My pink tag dangling from my neck, I climb into Qasim’s car and we head to a nearby polling place. In the courtyard of the al-Quds School for Girls on Baghdad Street, a long black column of women stretches all the way down the hall leading to their voting rooms. Though it’s now noon, many of them have been standing there since the polls opened.

Across the courtyard, men do not have to wait in line.

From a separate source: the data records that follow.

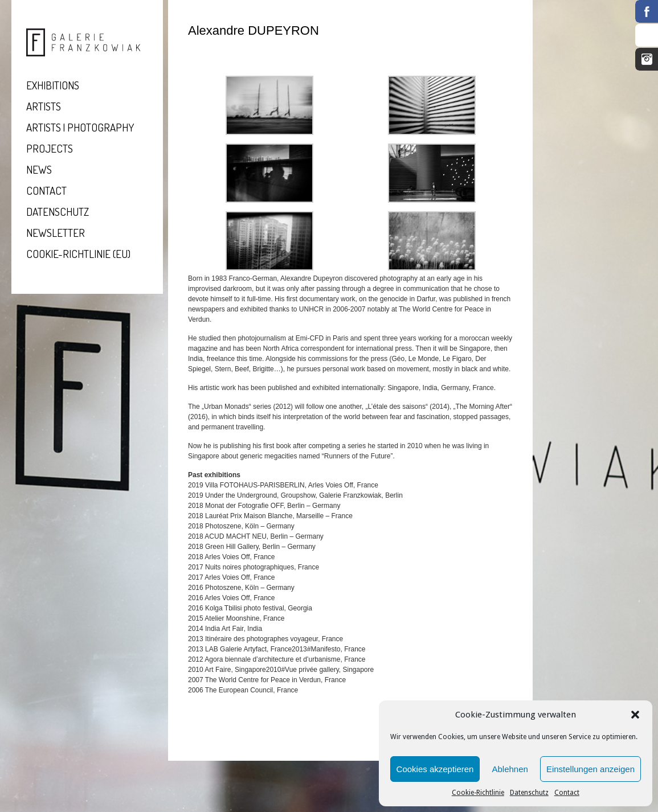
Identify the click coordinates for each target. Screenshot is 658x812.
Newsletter (55, 232)
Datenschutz (529, 793)
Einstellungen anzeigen (590, 769)
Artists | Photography (80, 127)
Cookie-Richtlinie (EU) (78, 253)
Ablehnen (509, 769)
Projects (50, 148)
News (39, 169)
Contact (567, 793)
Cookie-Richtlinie (478, 793)
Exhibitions (52, 85)
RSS (647, 35)
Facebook (647, 11)
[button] (635, 715)
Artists (43, 106)
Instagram (647, 59)
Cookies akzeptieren (435, 769)
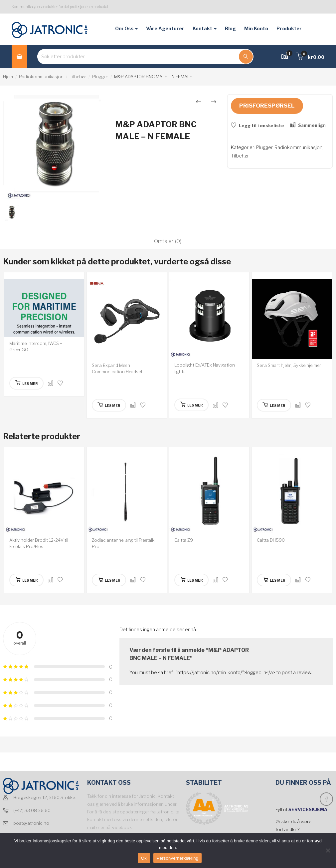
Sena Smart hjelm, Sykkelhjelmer (289, 365)
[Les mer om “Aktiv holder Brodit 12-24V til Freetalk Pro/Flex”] (26, 580)
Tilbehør (78, 76)
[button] (310, 57)
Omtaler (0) (168, 241)
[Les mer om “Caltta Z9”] (192, 580)
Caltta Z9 (183, 540)
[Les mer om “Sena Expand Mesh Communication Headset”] (109, 405)
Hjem (8, 76)
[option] (56, 148)
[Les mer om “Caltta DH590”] (274, 580)
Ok (144, 858)
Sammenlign (312, 125)
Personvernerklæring (177, 858)
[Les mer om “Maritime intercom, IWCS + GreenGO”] (26, 383)
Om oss (126, 28)
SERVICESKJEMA (308, 809)
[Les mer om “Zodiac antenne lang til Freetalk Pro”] (109, 580)
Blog (230, 28)
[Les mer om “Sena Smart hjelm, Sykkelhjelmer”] (274, 405)
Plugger (100, 76)
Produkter (289, 28)
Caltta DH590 (271, 540)
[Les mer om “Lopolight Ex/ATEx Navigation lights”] (192, 405)
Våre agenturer (165, 28)
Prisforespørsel (267, 105)
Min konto (256, 28)
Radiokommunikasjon (41, 76)
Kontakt (204, 28)
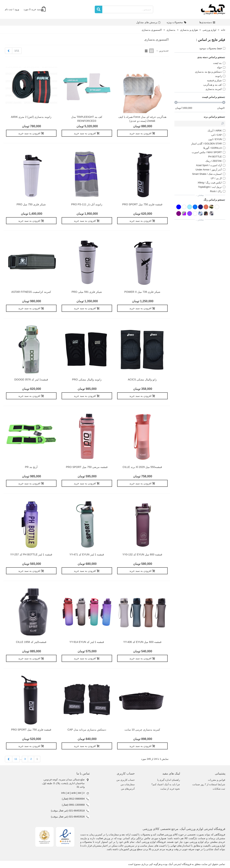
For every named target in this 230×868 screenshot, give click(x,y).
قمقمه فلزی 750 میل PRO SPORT (142, 204)
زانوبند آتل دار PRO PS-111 (87, 204)
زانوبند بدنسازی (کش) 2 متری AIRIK (31, 117)
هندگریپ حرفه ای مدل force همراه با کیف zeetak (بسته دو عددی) (142, 119)
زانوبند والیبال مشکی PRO (87, 379)
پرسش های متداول (148, 22)
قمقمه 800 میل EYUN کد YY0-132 (142, 554)
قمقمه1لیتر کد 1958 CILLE (31, 642)
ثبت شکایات (219, 789)
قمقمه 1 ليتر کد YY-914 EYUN (87, 642)
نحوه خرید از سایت (170, 789)
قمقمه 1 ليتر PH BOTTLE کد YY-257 (31, 554)
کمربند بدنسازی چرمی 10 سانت (142, 730)
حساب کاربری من (126, 780)
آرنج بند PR (31, 467)
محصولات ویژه (176, 22)
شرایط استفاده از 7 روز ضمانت (208, 784)
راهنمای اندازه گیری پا (169, 780)
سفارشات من (128, 784)
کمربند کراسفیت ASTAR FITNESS (31, 292)
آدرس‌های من (128, 789)
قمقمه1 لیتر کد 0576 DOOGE (31, 379)
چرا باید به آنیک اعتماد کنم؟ (166, 784)
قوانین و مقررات (217, 780)
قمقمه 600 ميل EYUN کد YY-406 (142, 642)
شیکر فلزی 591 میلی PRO (87, 292)
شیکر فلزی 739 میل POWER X (142, 292)
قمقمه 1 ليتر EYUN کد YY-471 (87, 554)
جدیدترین (162, 51)
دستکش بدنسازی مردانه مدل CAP (87, 730)
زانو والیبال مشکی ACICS (142, 379)
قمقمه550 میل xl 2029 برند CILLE (142, 467)
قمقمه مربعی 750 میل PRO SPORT (87, 467)
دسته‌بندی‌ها (207, 22)
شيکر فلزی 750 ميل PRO (31, 204)
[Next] (8, 51)
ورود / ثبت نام (12, 9)
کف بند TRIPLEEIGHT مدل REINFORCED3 (87, 119)
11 (16, 759)
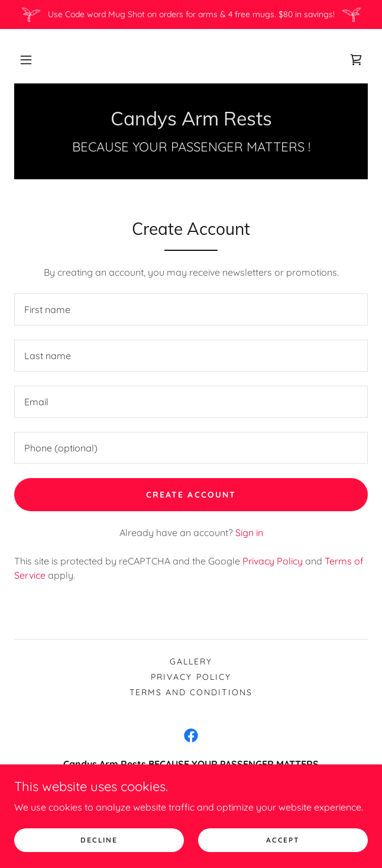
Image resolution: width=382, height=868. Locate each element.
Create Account (190, 495)
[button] (26, 60)
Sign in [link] (249, 533)
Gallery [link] (191, 662)
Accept (283, 840)
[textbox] (191, 309)
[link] (356, 60)
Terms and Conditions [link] (190, 692)
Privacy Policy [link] (273, 561)
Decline (99, 840)
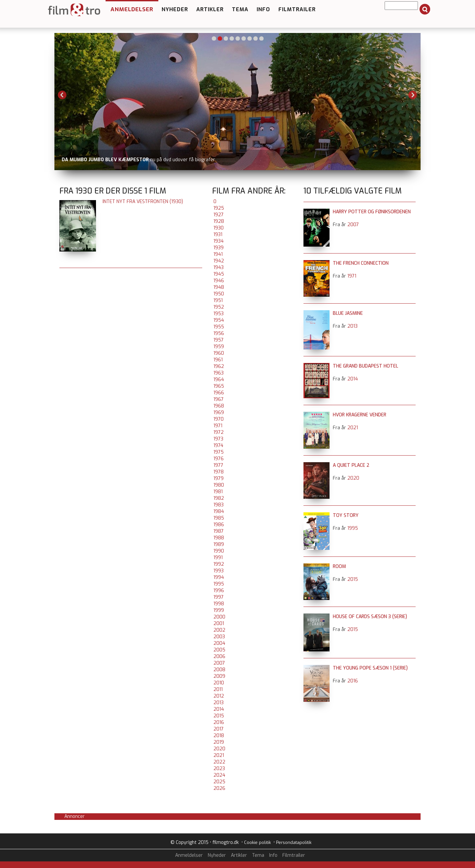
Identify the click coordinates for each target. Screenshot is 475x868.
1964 (218, 379)
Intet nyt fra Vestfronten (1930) (143, 202)
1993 (218, 571)
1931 (218, 235)
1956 (218, 333)
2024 (219, 775)
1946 (218, 281)
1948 (218, 287)
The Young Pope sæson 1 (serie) (370, 668)
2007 (219, 663)
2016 (218, 722)
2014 (218, 709)
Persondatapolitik (294, 842)
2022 (219, 762)
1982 (218, 498)
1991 (218, 558)
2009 (219, 676)
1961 (218, 360)
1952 (218, 307)
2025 (219, 782)
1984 (218, 512)
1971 (218, 426)
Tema (240, 9)
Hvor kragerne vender (359, 415)
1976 (218, 459)
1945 (218, 274)
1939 (218, 248)
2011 (218, 689)
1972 (218, 432)
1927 (218, 215)
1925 (218, 208)
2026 (219, 788)
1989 (218, 544)
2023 (219, 769)
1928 (218, 221)
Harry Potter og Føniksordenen (372, 212)
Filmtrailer (297, 9)
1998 (218, 604)
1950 (218, 294)
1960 (218, 353)
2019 (218, 742)
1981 (218, 492)
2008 (219, 670)
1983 (218, 505)
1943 (218, 268)
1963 (218, 373)
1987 (218, 531)
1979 (218, 478)
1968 (218, 406)
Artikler (210, 9)
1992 (218, 564)
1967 (218, 399)
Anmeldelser (132, 9)
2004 (219, 643)
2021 (218, 755)
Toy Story (346, 515)
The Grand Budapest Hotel (365, 366)
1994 (218, 577)
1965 (218, 386)
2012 (218, 696)
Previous (62, 95)
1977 (218, 465)
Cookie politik (257, 842)
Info (263, 9)
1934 (218, 241)
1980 (218, 485)
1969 (218, 412)
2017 (218, 729)
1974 (218, 445)
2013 (218, 703)
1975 (218, 452)
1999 (218, 610)
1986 (218, 525)
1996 (218, 590)
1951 (218, 300)
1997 (218, 597)
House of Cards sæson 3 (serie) (370, 617)
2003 (219, 637)
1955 (218, 327)
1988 (218, 538)
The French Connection (361, 263)
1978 (218, 472)
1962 (218, 366)
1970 (218, 419)
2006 (219, 656)
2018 (218, 736)
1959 (218, 346)
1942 (218, 261)
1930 (218, 228)
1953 (218, 314)
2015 (218, 716)
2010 (218, 683)
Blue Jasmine (348, 313)
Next (413, 95)
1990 (218, 551)
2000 (219, 617)
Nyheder (175, 9)
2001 (218, 623)
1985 (218, 518)
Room (339, 566)
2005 (219, 650)
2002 (219, 630)
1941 (218, 254)
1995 (218, 584)
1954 (218, 320)
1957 (218, 340)
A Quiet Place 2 (351, 465)
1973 (218, 439)
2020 (219, 749)
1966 (218, 393)
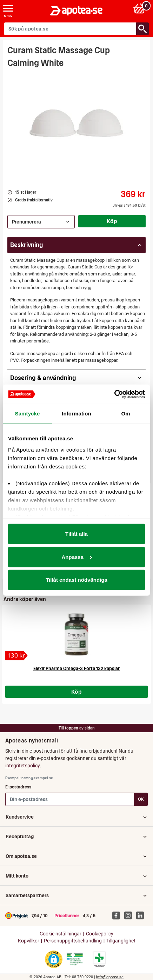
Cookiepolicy (100, 934)
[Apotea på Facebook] (118, 915)
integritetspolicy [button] (22, 765)
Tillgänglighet (121, 941)
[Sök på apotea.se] (70, 29)
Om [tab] (125, 414)
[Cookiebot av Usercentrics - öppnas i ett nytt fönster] (114, 394)
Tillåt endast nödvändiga (76, 580)
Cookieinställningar (61, 934)
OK (141, 799)
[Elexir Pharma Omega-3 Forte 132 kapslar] (16, 655)
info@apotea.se (110, 977)
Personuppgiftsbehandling (73, 941)
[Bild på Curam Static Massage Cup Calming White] (76, 123)
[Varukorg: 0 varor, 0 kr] (140, 8)
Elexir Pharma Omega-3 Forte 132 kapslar (76, 668)
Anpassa (76, 557)
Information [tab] (76, 414)
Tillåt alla (76, 534)
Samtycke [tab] (27, 414)
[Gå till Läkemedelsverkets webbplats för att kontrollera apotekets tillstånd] (75, 959)
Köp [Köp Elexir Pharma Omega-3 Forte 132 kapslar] (76, 692)
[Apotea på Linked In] (142, 915)
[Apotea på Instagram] (130, 915)
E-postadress (18, 787)
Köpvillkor (29, 941)
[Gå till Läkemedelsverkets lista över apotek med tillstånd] (99, 959)
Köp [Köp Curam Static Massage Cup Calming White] (112, 221)
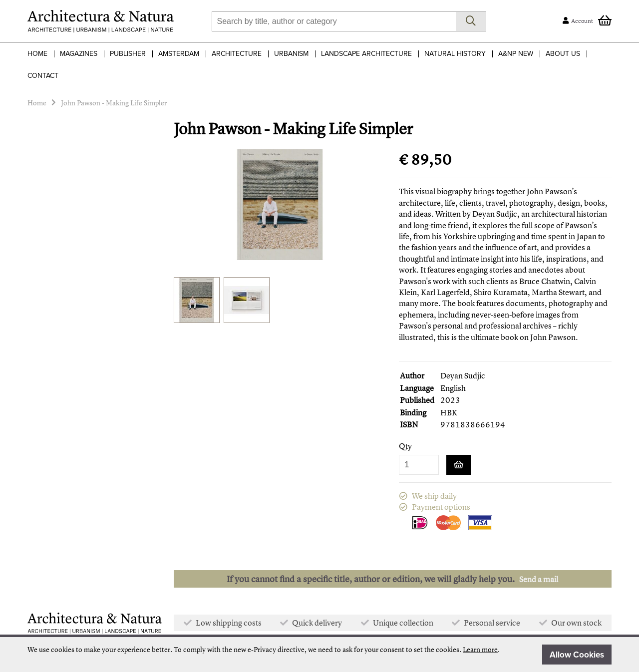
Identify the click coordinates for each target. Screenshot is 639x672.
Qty (405, 446)
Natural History (455, 53)
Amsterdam (179, 53)
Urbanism (291, 53)
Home (37, 53)
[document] (320, 655)
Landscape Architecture (366, 53)
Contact (43, 75)
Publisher (128, 53)
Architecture (237, 53)
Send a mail (539, 579)
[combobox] (333, 21)
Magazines (78, 53)
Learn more (480, 649)
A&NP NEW (516, 53)
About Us (563, 53)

They dart in and out, completing their votes in five minutes or less.

“The women take longer to vote because they are not educated,” local election supervisor Ameen Amer explains. “Many are illiterate.”

To assist the illiterate, the presidential ballot has color photos of each candidate, as well as his party’s emblem, next to his name. A rearing horse symbolizes Saleh, while a rising sun is the sign of the Islah Party.

“Most of the women just registered this year and haven’t done this before,” says another election supervisor. “It’s a matter of education, and now, democracy is proceeding, day by day, and getting better and better.”

Others we speak to in the sunny courtyard suggest that men vote later in the day, after work, while most women vote in the morning. It’s a frustrating wait in the hot sun for the women, who grow restless and shout out their complaints. “We have a crisis!” one woman cries. “Nobody is moving!” Yet they admirably do not give up, and most wait patiently for their turn in the voting booth.

As voters file into each room, they are given one presidential ballot, two ballots for governorate councils, and two for district councils. They then secrete themselves behind the gray curtains of a small booth, where they mark their chosen candidates. As each emerges, she stuffs her papers into the plastic ballot boxes, before dipping her thumb into the well of purple ink that brands her as a voter.

A row of seated representatives from each party observes the voting, often erupting into arguments but not becoming violent.

“Nobody is cheating,” says observer Hanan al-Jahrani, who is representing the GPC (the ruling party to which President Saleh belongs). “We have had no problems.”

For the most part, the process is going smoothly, concurs Amer. But at least fifteen people have come to the polls wearing T-shirts or hats emblazoned with their favored candidates, which is against election law.

A businessman tells us that the voting process has improved.